Lay out the lines of the listing from the one containing "Click the 操作模式 row label" through the one containing "(1095, 870)", both included, as a Markdown table with the columns Row and Line, numbering each line and skipping blank lines. Leave the pictures out of the table.

☆ ☆ ☆ ☆

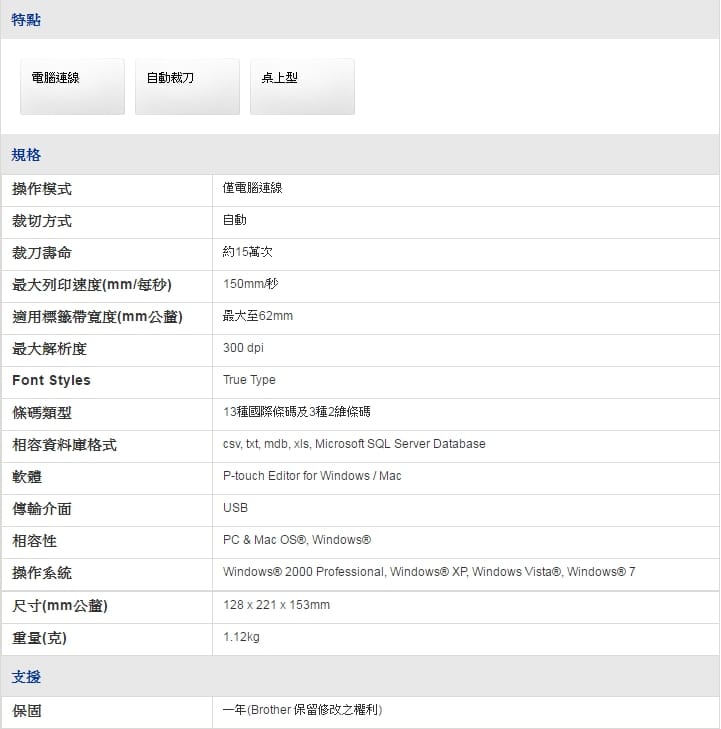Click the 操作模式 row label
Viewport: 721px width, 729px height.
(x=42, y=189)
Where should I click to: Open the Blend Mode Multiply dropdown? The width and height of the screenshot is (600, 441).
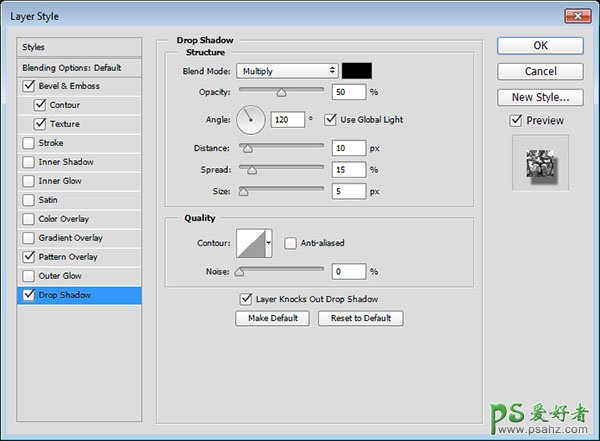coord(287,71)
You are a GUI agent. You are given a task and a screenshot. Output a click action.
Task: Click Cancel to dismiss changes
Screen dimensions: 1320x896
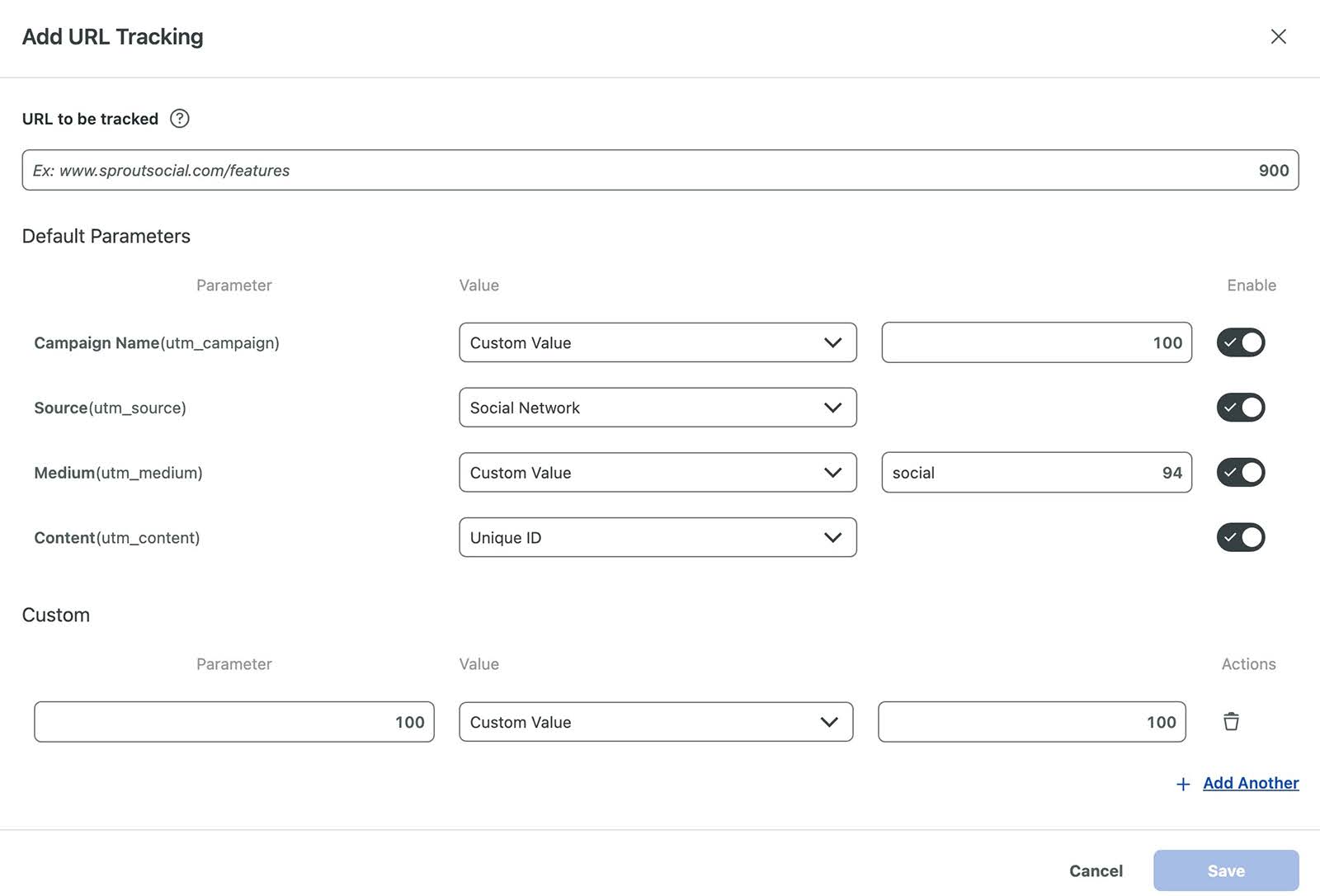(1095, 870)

☆ ☆ ☆ ☆

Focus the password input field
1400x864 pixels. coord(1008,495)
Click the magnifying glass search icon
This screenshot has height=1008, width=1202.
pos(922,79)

☆ ☆ ☆ ☆

THE SOLUTION —
| Row | Line |
|---|---|
| 1 | Click the 操作模式 row label |
| 2 | Viewport: 721px width, 729px height. |
| 3 | (x=42, y=189) |
| 4 | Where should I click to: Open the Blend Mode Multiply dropdown? The width and height of the screenshot is (600, 441). |
| 5 | coord(287,71) |
| 6 | You are a GUI agent. You are given a task and a screenshot. Output a click action. |
| 7 | Task: Click Cancel to dismiss changes |
| 8 | Screen dimensions: 1320x896 |
| 9 | (1095, 870) |